§ **Alıştırma Gereksinimleri**:
a: Kayıtların tamamını yeniden yazın; "browser tab" ifadesini "browser window" ile değiştirin, geri kalan her şeyi olduğu gibi bırakın. Resimleri yanıta koymayın.
b: Cevşenü'l-Kebir üzerine olan metni, gösterilen son cümleden sonrasından sürdürün.
━━━━━ Seçilmiş Metin
Ahirzamanın Kudsi Münacatı: Cevşenü’l-Kebir

Ahir zaman peygamberinin (asm) hadis-i şeriflerinde vardır ki; ahirzamanın en büyük fitnesi “deccal zamanında mü'minlerin yemeği, meleklerin taamı olan tesbih ve takdisler olacaktır. Kim o günde dilinde tesbih ve takdis olursa, Allah ondan açlığı giderecektir.” (1)

Bilhassa ahirzamanda imanın selameti için “akşam ve sabah Allah’ı zikretmek (tefekkür etmek), Allah yolunda kılıçların kırılmasından ve yine Allah uğrunda malı, saçarcasına infak etmekten daha faydalıdır.” (2)

İbn-i Hacer bu hadisin şerhinde şu açıklamayı yapar: “Burada zikirden maksat, kâmil manadaki zikirdir. Bu ise lisanen zikrederken kalple de hamd etmek ve fikren de Allah’ın azamet ve celalini tefekkür etmekle olur. Nitekim dil, kalp ve fikirle beraber icra edilen bir zikrin sevabı hiçbir amel ile muvazeneye gelmez.”(3)

Dil, kalp ve fikirle birlikte tezekkür ve tefekkür edildiğinde ehl-i dalaletin boğulduğu sebeplerin ve tabiat perdelerinin arkasında tevhid nakışlarını gösteren en güzel dua Cevşen-ül Kebir’dir. Çünkü Kur'an’ın hakikî ve tam bir nevi münacatı olan Cevşen-ül Kebir, öyle bir marifet-i Rabbaniye ile öyle bir derecede âlemlerin Rabbini tavsif ediyor ki; asr-ı saadetten bu güne kadar gelip-geçmiş ehl-i marifet ve ehl-i velayet, telahuk-u efkâr ile beraber, ne o mertebe-i marifete ve ne de o derece-i tavsife yetişememişlerdir. Dolayısıyla Cevşenü'l-Kebir bilhassa ahirzaman için emsalsiz bir münacattır, duada onun misli yoktur. (4) Nitekim Risale-i Nur müellifi Bediüzzaman’da Cevşenü'l-Kebir'i kendine üstad edinip her gün bir defa bazen iki üç defa tamamını okumuş ve talebelerine tavsiye etmiştir. (5)
━━━━━━━━━━
━━━━━ Veri Alıntıları
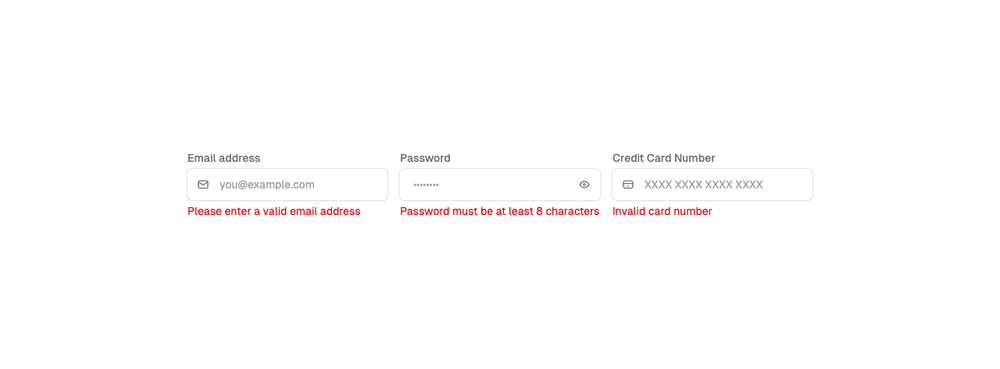The image size is (1000, 369).
Task: Click the first XXXX group in card placeholder
Action: (658, 185)
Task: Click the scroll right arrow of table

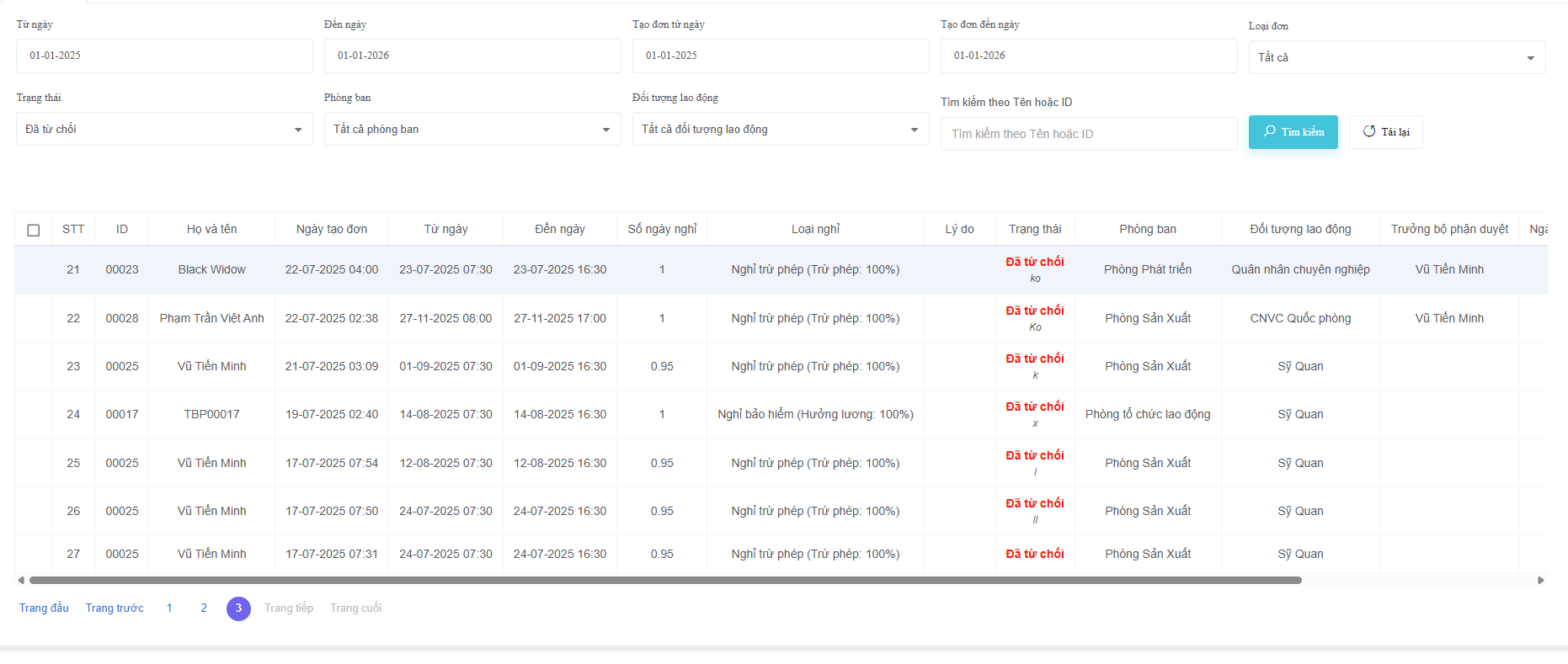Action: 1541,580
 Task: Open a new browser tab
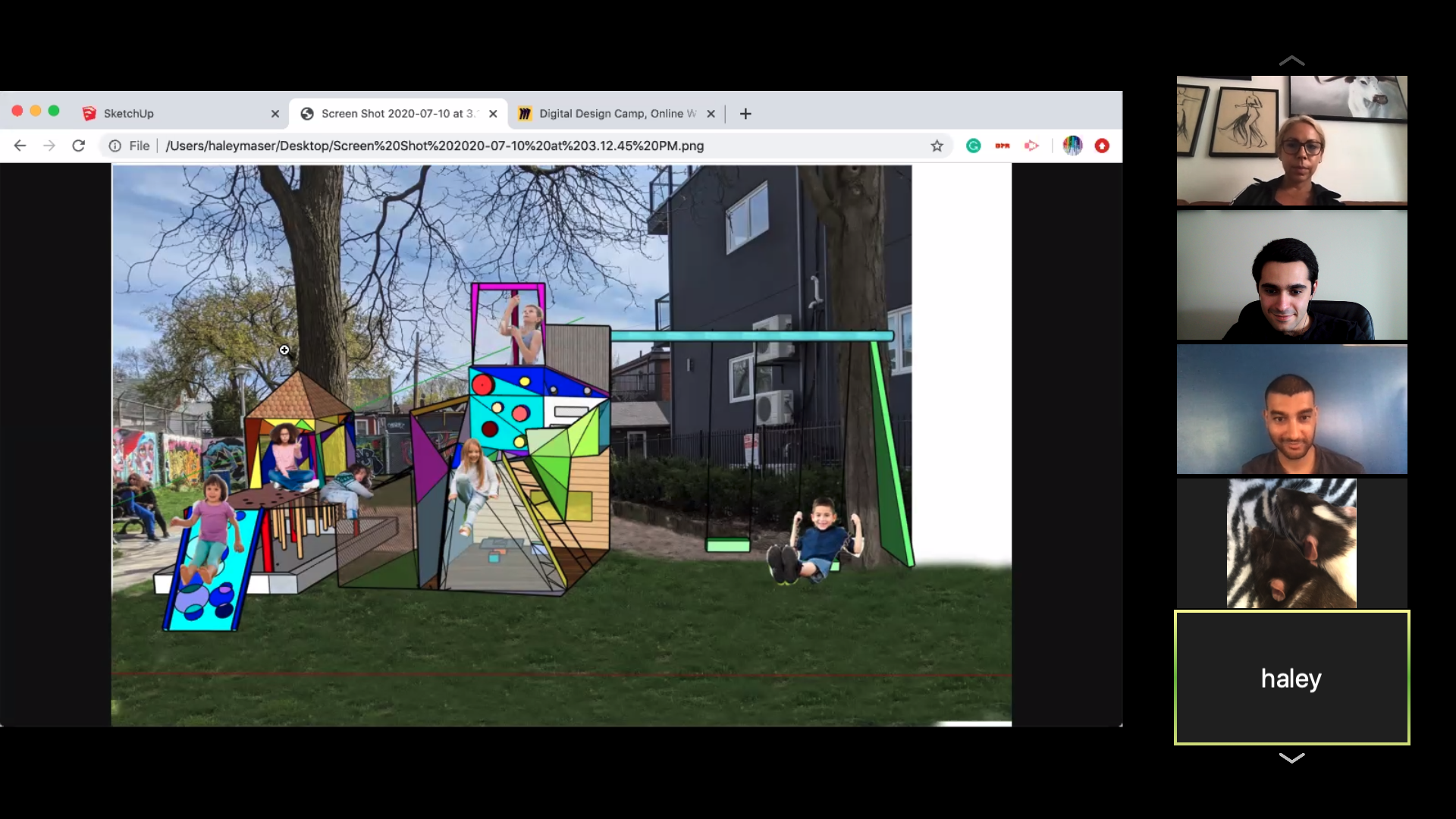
━━━━━━━━━━
§ **Alıştırma Sonuçları**:
a:
The image size is (1000, 369).
Task: Click the first XXXX group in card placeholder
Action: (658, 185)
Task: Click the scroll right arrow of table

Action: 1541,580
 Task: Open a new browser window

b:
Binbir esma-i İlahiyeye sarihan ve işareten bakan ve bir cihette Kur'andan çıkan muhteşem bir marifet ve tevhid dersi olan Cevşenü'l-Kebir ile kul, Allah’ın azamet ve celalini tefekkür eder, kendisinde ve kâinatta tecelli eden ilâhî sıfat ve isimlere mazhar olmak ister. İnsandaki bu manevi terakki esma-i hüsnanın tefekkür ve tefeyyüzü ile gerçekleşir. Çünkü esma-i hüsna, tevhid ve akaidle ilgili beş temel esası ortaya koyar:

1. Bir kısmı Cenab-ı Hakk’ın varlığını bildirir. Allah’ın Hayy, Bâki, Kayyum gibi sıfatları O’nun varlığını inkâr edenleri reddeder.

2. Bir kısmı, Cenab-ı Hakk’ın birliğini ispat eder. O’na hiçbir varlığın eş ve ortak olmadığını ortaya koyar. Vahid, Ehad, Samed, Ganiyy gibi sıfatlar, şirki ve Allah’a şirk koşan müşrikleri reddeder.

3. Bir kısmı, Cenab-ı Hakk’ın bütün noksan sıfatlardan uzak olduğunu, hiçbir varlığa benzemediğini ve kimseye muhtaç olmadığını gösterir. Kuddûs, Muhît, Mecid gibi sıfatlar Allah’ı varlıklara benzeten müşebbihe taifesini reddeder.

4. Bir kısmı, bütün varlıkların var olmasında tek sebebin Cenab-ı Hak olduğunu bildirir. Halik, Bari, Musavvir, Kavi gibi isimler, varlıkların ortaya çıkmasını bir takım sebep-sonuç ilişkisi ile anlatmaya çalışan ve Yüce Yaratıcı’yı unutan maddecileri reddeder.

5. Bu güzel isimlerin bir kısmı da bütün âlemi tedbir ve idare edenin Cenab-ı Hak olduğunun delilidir.(6)

İşte, gayet yüksek bir marifet dersi olan Cevşenü'l-Kebir yukarıda sıralanan beş esası kalplere ve akıllara nakşeder; mü’min imanda terakki edip, kalbi tenevvür eder.

-Eğer denilse Allah’ın azamet ve celalinin tefekkür örneği olarak Cevşenü'l-Kebir’den bir ukdenin mealini numune olarak verir misiniz?

Cevşen'den feyiz alan ve tevellüd eden Risale-i Nur’un müellifi tarafından Cevşenü'l-Kebirin 57. ukdesinin meali verilmiştir. Sadece bu ukdenin meali dahi Cevşenü'l-Kebirin içerdiği marifet ve tevhid derinliğine işaret etmeye yeterli olacaktır.

“Ey göklerde ve ecram-ı ulviyede azameti görünen Zât-ı Zülcelâl.” (57.1)

“Ey zeminde ve zeminin her bir mevcûdunda vahdaniyetin delilleri, âyetleri müşahede edilen Zât-ı Zülkemâl.” (57.2)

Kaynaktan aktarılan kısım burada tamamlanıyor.